## What you are asked to do
As output, give the exact lines from the one containing "The width and height of the screenshot is (1280, 720)." through the end of the listing below, both included, without the pictures.
*** Begin section ***
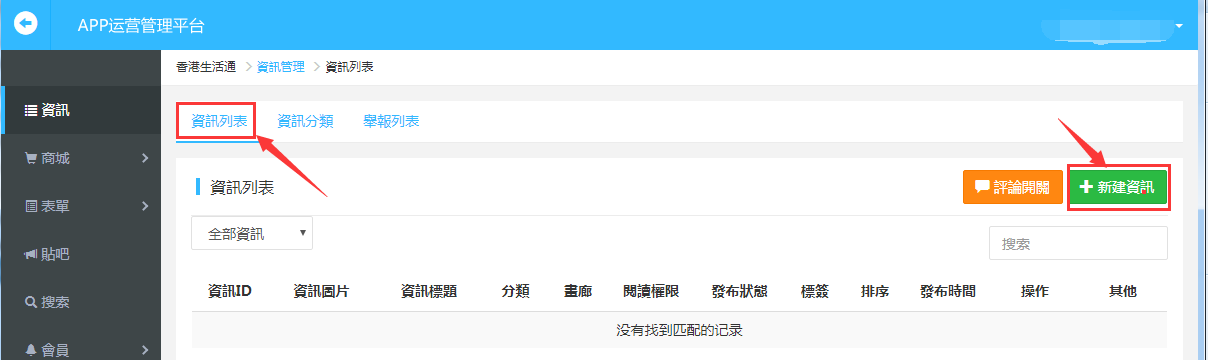Click the 會員 bell icon in sidebar
Image resolution: width=1208 pixels, height=360 pixels.
point(30,349)
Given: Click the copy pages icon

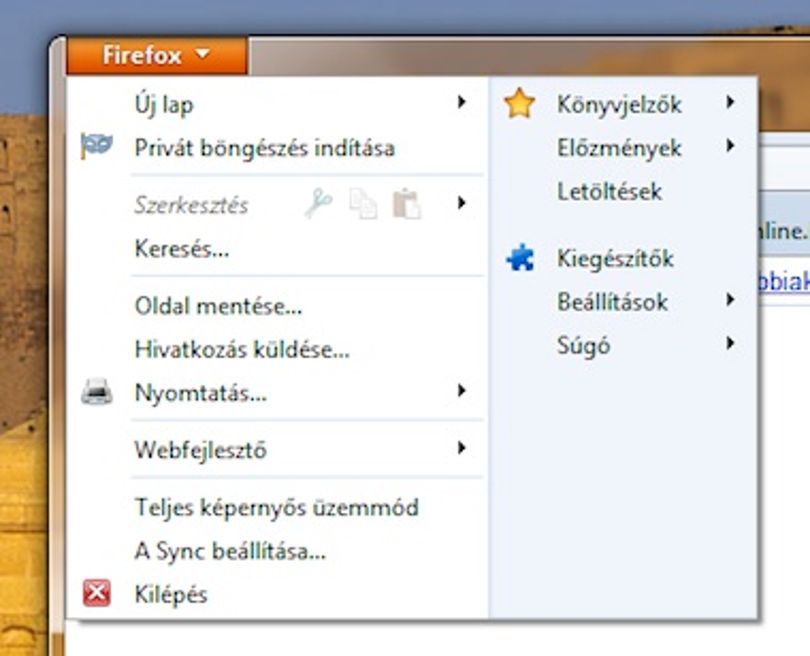Looking at the screenshot, I should pos(363,204).
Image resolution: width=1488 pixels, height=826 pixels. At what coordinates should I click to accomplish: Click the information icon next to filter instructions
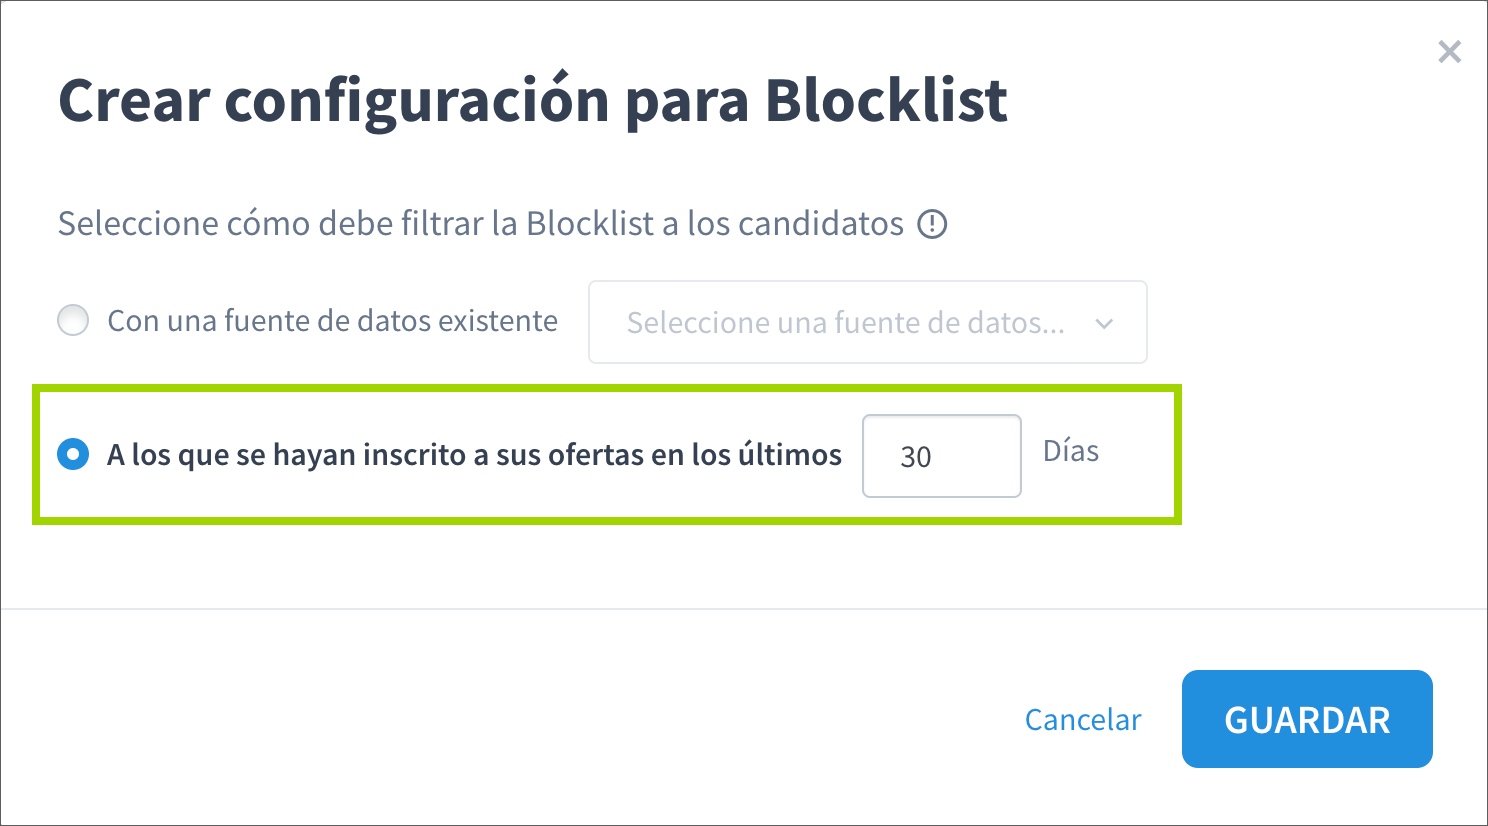tap(932, 224)
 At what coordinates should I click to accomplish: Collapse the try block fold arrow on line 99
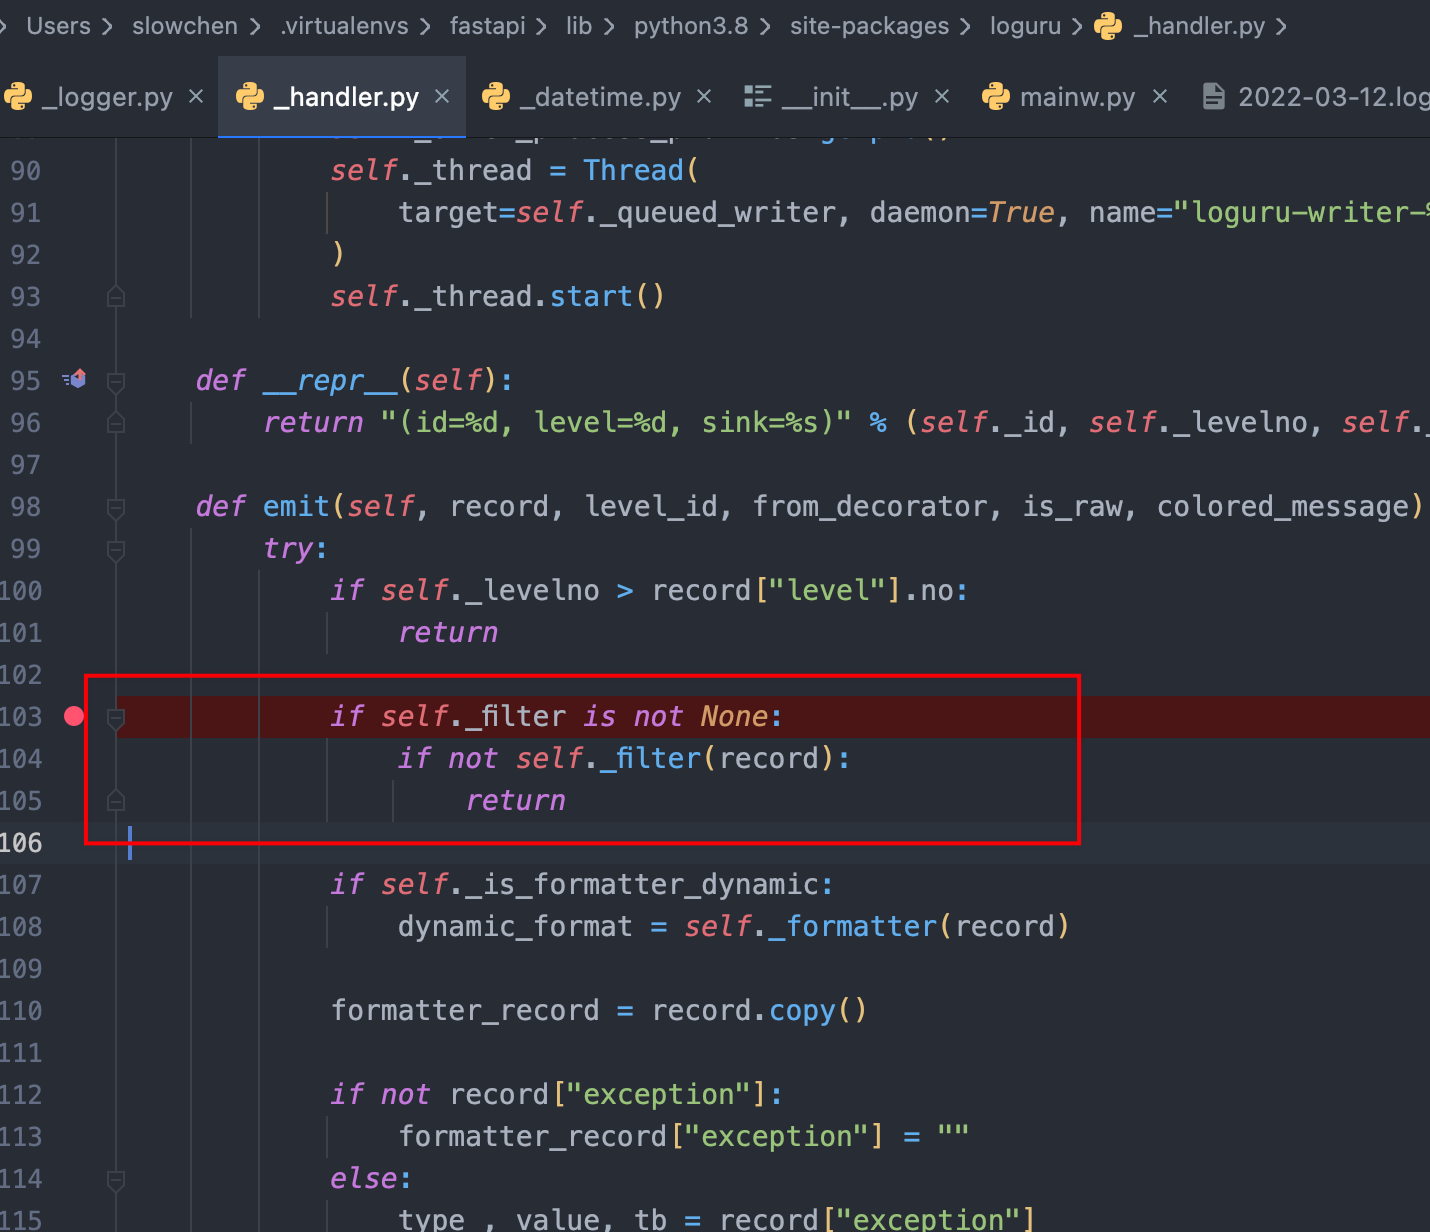click(116, 549)
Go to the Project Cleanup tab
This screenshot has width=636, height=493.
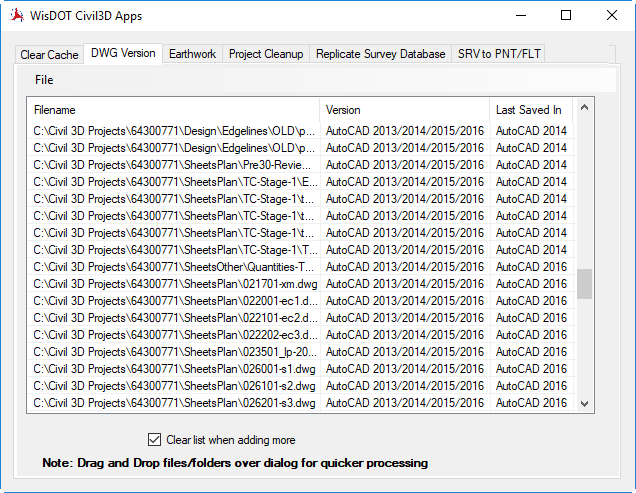(266, 54)
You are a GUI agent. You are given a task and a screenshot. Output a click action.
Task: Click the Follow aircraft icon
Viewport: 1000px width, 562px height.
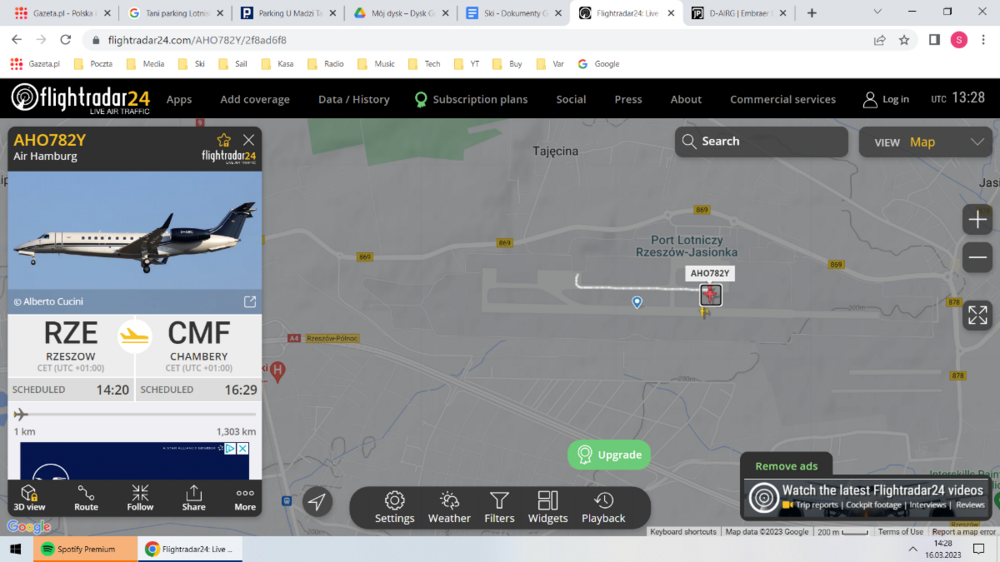coord(140,497)
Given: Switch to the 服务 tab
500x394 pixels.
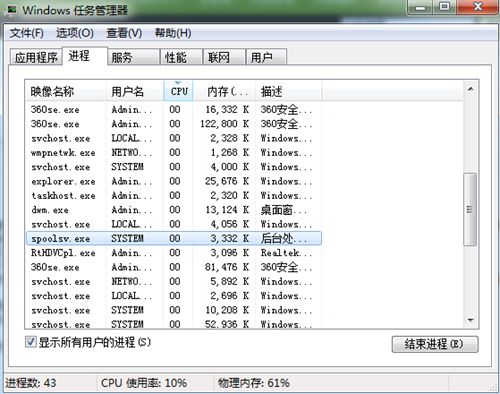Looking at the screenshot, I should (x=133, y=57).
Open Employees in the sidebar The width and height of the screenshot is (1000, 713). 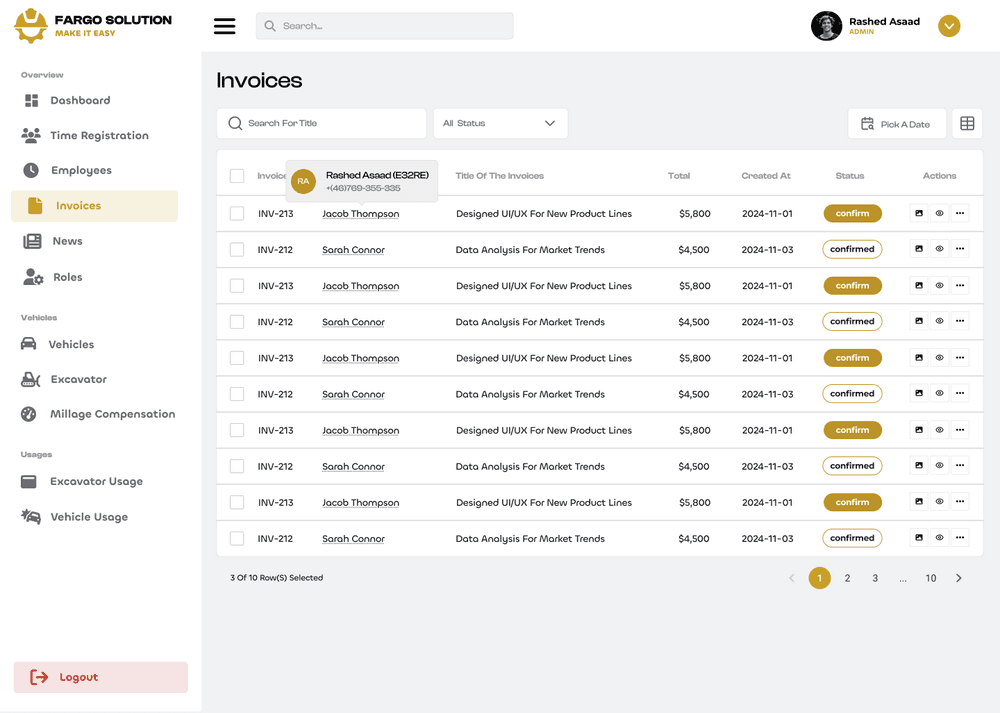[x=80, y=171]
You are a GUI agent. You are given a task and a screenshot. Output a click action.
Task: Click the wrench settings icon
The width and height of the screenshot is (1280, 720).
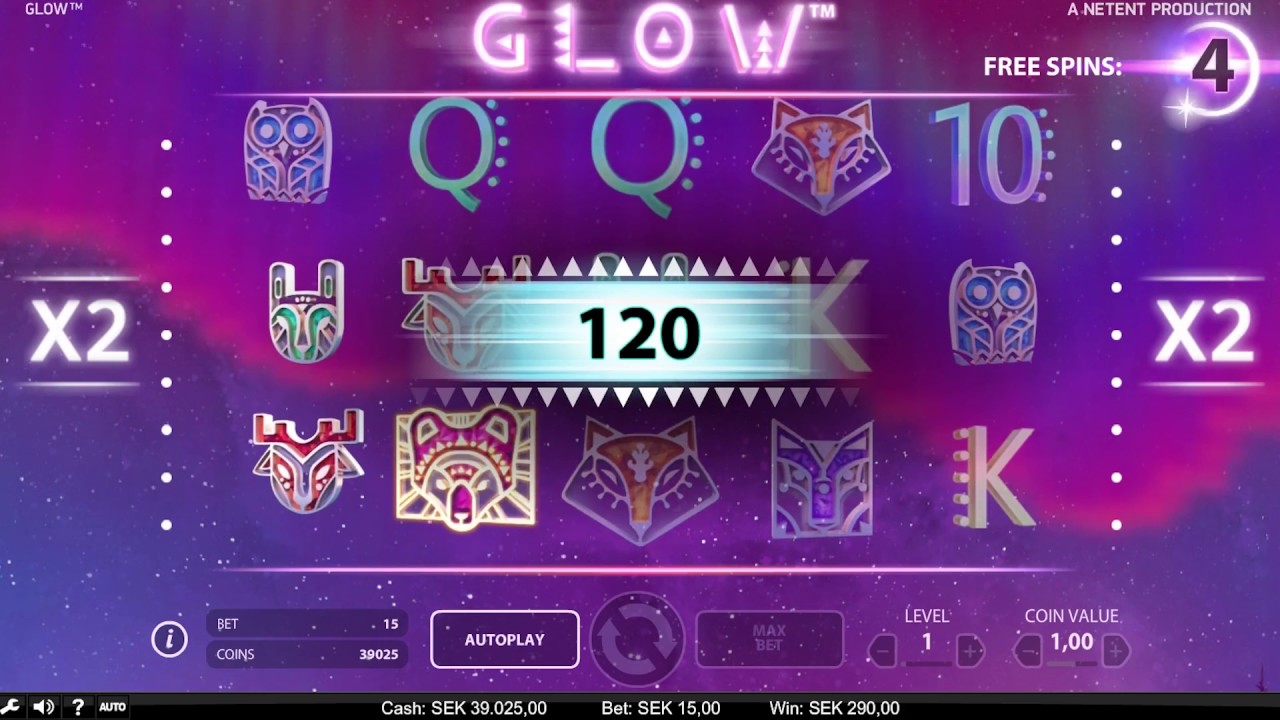(11, 706)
*** End section ***
## Solution
The width and height of the screenshot is (1280, 720).
(11, 706)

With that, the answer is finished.